Find "Entertainment (160, 1763)" in the records that follow; print that line and each subsequent line through the last one, verbatim and with nothing added.

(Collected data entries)
Content starts

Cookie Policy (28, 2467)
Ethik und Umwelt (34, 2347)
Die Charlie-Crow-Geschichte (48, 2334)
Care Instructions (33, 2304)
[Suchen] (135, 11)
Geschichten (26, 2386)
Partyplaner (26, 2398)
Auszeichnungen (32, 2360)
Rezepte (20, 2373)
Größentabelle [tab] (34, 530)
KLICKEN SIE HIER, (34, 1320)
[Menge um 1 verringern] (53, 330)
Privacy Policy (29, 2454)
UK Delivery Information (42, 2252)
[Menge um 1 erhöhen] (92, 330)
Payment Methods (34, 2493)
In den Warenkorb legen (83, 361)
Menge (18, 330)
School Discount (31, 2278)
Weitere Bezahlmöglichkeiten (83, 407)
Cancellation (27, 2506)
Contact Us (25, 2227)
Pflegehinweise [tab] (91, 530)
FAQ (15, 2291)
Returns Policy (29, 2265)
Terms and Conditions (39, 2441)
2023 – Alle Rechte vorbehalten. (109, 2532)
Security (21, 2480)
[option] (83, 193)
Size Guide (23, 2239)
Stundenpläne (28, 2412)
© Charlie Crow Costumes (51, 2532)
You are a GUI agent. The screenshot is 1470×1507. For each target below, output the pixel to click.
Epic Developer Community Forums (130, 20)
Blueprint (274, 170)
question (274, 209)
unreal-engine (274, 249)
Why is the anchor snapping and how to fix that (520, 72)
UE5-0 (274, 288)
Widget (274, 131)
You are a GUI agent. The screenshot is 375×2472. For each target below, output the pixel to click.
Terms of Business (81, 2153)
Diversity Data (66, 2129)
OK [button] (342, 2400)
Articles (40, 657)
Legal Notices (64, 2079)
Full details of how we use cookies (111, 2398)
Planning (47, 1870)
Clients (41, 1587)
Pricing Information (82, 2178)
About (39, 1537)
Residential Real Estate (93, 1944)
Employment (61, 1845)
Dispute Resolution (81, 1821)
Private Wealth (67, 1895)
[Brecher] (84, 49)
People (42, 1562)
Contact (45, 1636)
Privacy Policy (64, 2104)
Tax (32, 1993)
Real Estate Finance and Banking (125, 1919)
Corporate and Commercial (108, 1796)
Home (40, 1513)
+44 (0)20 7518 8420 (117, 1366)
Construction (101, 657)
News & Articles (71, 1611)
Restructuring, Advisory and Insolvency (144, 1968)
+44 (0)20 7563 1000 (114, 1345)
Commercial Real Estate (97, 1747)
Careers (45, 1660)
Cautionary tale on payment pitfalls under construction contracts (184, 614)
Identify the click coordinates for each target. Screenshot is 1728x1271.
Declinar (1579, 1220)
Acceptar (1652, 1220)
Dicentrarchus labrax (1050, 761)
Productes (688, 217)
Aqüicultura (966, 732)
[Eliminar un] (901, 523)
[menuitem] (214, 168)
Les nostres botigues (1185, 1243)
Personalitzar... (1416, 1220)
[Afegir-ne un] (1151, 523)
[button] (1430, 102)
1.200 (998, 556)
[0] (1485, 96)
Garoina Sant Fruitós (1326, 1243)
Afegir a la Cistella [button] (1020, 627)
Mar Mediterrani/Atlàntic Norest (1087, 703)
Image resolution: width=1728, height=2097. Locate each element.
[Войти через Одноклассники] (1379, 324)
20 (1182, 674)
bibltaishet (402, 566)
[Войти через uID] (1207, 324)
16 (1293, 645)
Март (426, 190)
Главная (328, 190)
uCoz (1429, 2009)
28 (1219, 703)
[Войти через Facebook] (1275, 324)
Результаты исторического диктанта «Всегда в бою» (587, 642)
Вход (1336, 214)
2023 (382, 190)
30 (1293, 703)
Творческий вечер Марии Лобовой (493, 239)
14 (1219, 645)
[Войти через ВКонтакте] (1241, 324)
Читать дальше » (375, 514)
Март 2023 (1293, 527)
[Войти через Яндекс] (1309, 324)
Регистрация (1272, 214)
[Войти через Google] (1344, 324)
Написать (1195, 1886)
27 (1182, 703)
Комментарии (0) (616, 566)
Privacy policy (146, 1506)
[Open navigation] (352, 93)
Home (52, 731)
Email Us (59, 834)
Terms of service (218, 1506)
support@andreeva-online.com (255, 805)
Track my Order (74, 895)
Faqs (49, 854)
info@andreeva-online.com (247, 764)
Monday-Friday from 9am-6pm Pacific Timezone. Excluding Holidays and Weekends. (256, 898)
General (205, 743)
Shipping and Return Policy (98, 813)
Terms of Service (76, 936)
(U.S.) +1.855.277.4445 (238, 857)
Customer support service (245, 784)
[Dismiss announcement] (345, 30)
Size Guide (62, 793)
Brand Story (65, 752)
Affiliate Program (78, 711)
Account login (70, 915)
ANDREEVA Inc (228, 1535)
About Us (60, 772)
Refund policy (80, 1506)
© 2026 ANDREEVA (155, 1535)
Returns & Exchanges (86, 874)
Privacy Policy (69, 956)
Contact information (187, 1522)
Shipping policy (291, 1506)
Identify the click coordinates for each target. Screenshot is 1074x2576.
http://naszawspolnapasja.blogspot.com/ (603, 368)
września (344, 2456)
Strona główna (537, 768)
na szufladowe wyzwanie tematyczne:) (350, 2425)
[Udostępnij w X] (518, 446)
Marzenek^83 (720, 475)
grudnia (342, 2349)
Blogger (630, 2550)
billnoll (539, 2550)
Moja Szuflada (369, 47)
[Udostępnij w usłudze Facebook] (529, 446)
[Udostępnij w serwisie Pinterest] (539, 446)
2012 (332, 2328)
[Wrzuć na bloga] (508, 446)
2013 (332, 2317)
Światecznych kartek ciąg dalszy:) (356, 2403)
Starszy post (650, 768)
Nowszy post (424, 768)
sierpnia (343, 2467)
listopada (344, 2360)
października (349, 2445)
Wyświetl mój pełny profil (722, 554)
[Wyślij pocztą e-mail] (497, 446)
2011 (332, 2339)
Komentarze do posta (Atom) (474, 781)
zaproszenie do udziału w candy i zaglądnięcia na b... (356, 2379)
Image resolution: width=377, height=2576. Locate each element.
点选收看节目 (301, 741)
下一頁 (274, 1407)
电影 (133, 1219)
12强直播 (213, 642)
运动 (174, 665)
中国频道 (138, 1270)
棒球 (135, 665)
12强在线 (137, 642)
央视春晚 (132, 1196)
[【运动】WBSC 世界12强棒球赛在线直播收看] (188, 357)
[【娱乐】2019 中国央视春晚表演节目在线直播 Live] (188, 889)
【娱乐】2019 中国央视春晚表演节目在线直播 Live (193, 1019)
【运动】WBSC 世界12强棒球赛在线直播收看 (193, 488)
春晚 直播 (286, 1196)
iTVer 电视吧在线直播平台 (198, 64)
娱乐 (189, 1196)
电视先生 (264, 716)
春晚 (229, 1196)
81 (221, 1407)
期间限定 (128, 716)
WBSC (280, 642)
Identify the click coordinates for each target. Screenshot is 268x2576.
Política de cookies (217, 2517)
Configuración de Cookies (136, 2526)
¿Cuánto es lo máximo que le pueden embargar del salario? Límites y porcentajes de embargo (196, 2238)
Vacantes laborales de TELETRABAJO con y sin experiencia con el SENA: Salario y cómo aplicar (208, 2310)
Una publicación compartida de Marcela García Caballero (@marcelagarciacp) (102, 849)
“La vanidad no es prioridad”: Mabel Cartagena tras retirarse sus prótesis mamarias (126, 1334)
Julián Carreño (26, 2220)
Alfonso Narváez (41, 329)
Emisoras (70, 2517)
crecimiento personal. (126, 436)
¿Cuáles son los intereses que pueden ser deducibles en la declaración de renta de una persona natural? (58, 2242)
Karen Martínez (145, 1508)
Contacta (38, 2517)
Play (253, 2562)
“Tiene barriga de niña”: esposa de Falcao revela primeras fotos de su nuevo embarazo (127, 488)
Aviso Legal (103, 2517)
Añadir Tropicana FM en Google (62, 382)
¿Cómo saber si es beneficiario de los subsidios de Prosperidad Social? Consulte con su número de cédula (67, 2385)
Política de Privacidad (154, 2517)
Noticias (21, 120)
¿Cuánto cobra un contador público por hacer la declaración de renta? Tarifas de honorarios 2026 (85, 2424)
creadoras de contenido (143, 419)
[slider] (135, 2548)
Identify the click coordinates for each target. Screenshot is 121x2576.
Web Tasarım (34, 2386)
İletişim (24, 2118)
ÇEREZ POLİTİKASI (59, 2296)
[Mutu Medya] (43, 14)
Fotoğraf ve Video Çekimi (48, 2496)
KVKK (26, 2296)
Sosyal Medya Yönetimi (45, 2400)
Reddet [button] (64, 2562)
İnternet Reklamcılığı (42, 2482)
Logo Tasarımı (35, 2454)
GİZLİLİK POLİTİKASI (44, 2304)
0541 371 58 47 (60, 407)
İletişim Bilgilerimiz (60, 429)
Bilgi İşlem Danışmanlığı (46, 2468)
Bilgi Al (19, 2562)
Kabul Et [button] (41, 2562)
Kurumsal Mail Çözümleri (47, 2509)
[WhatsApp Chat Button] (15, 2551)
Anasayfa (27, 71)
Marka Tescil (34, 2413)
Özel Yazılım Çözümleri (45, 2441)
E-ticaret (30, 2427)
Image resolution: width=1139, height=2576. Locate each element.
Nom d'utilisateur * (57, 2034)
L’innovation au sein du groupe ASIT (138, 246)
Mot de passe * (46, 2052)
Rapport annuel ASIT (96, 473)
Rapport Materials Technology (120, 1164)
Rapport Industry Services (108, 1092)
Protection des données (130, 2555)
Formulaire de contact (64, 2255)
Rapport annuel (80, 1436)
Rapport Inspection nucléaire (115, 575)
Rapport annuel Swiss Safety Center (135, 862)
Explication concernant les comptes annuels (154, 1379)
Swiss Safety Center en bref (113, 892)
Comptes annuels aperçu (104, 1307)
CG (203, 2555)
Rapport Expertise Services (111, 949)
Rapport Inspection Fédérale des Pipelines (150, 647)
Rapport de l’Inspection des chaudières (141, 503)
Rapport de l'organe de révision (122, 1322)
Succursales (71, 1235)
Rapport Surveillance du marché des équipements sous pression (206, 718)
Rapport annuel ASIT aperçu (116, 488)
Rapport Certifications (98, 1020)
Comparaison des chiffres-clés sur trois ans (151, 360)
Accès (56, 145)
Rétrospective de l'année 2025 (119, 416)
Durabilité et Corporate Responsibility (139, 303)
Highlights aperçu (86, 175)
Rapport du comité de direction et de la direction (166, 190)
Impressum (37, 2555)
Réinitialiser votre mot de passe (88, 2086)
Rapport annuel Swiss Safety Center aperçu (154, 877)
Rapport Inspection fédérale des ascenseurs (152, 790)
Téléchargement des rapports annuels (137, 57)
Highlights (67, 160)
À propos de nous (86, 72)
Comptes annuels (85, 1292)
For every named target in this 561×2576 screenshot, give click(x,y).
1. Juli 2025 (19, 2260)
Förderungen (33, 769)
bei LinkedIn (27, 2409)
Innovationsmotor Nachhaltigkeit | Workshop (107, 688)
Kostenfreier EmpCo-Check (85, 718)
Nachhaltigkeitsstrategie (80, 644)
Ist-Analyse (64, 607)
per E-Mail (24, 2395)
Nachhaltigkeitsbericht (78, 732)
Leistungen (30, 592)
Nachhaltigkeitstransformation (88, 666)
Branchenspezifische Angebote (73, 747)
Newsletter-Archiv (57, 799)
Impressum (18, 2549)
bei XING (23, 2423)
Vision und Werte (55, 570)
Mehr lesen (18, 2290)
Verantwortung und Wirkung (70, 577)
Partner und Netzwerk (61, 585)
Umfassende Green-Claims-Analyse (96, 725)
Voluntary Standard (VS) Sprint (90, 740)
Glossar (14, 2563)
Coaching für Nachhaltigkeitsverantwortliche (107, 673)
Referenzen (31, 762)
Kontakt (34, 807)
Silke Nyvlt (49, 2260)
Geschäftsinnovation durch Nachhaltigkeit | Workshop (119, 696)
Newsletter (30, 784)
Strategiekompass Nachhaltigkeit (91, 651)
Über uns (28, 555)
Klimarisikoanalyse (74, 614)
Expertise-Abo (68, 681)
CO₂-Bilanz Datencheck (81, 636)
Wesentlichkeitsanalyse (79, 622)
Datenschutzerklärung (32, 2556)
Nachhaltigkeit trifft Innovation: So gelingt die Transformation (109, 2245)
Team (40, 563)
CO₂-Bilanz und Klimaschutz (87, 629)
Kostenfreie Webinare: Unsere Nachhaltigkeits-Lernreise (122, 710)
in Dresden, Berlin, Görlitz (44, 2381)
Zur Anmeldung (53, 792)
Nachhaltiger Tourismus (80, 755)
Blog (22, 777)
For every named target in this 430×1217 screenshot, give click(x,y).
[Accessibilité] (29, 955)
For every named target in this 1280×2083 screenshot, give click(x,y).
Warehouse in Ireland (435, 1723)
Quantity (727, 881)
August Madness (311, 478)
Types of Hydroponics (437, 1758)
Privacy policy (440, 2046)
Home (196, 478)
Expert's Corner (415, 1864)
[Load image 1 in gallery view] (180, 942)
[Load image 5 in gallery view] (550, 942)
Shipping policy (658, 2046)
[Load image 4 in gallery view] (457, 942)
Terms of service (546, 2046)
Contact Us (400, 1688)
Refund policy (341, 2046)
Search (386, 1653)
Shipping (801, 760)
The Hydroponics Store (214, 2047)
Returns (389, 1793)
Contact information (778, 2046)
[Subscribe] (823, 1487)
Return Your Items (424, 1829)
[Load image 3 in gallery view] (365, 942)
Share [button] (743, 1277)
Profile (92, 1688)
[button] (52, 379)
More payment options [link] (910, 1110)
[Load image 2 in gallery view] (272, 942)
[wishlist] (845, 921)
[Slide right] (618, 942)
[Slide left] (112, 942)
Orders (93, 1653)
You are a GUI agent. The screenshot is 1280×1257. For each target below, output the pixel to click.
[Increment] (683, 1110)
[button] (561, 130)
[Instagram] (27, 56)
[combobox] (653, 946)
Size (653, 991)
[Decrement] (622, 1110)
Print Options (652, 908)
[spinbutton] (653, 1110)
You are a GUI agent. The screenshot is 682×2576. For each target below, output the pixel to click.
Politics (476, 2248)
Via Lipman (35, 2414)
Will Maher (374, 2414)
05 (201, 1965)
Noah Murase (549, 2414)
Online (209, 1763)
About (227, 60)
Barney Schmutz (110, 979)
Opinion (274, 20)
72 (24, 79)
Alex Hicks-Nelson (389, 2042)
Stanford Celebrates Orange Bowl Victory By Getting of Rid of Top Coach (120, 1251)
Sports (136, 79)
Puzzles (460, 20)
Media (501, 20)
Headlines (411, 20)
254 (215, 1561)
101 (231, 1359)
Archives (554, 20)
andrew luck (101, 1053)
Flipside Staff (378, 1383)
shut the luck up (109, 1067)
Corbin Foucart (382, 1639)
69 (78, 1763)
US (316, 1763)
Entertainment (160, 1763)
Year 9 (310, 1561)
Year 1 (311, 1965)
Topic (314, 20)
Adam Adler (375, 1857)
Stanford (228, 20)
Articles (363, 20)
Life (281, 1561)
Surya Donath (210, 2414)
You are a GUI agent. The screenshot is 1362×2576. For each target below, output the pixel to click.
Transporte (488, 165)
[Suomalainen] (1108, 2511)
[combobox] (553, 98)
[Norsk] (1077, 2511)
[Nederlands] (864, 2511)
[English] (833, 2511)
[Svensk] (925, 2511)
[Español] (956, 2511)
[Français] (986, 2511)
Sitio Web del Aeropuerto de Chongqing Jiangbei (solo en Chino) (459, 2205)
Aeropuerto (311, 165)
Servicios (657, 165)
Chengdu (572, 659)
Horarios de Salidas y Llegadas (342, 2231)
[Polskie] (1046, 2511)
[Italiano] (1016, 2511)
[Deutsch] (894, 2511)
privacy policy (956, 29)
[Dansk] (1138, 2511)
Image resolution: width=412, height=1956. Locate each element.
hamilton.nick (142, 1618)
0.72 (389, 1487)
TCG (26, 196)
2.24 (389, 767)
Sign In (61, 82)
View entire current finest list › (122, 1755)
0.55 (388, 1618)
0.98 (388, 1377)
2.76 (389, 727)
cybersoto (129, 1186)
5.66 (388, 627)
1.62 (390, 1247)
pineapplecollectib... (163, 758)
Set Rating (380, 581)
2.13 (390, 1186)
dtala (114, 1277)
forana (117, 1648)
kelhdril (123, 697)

Content ends

Task result>
Entertainment (160, 1763)
Year 9 (310, 1561)
Year 1 (311, 1965)
Topic (314, 20)
Adam Adler (375, 1857)
Stanford (228, 20)
Articles (363, 20)
Life (281, 1561)
Surya Donath (210, 2414)
You are a GUI agent. The screenshot is 1362×2576. For each target below, output the pixel to click.
Transporte (488, 165)
[Suomalainen] (1108, 2511)
[combobox] (553, 98)
[Norsk] (1077, 2511)
[Nederlands] (864, 2511)
[English] (833, 2511)
[Svensk] (925, 2511)
[Español] (956, 2511)
[Français] (986, 2511)
Sitio Web del Aeropuerto de Chongqing Jiangbei (solo en Chino) (459, 2205)
Aeropuerto (311, 165)
Servicios (657, 165)
Chengdu (572, 659)
Horarios de Salidas y Llegadas (342, 2231)
[Polskie] (1046, 2511)
[Italiano] (1016, 2511)
[Deutsch] (894, 2511)
privacy policy (956, 29)
[Dansk] (1138, 2511)
Image resolution: width=412, height=1956. Locate each element.
hamilton.nick (142, 1618)
0.72 (389, 1487)
TCG (26, 196)
2.24 (389, 767)
Sign In (61, 82)
View entire current finest list › (122, 1755)
0.55 (388, 1618)
0.98 (388, 1377)
2.76 (389, 727)
cybersoto (129, 1186)
5.66 (388, 627)
1.62 (390, 1247)
pineapplecollectib... (163, 758)
Set Rating (380, 581)
2.13 (390, 1186)
dtala (114, 1277)
forana (117, 1648)
kelhdril (123, 697)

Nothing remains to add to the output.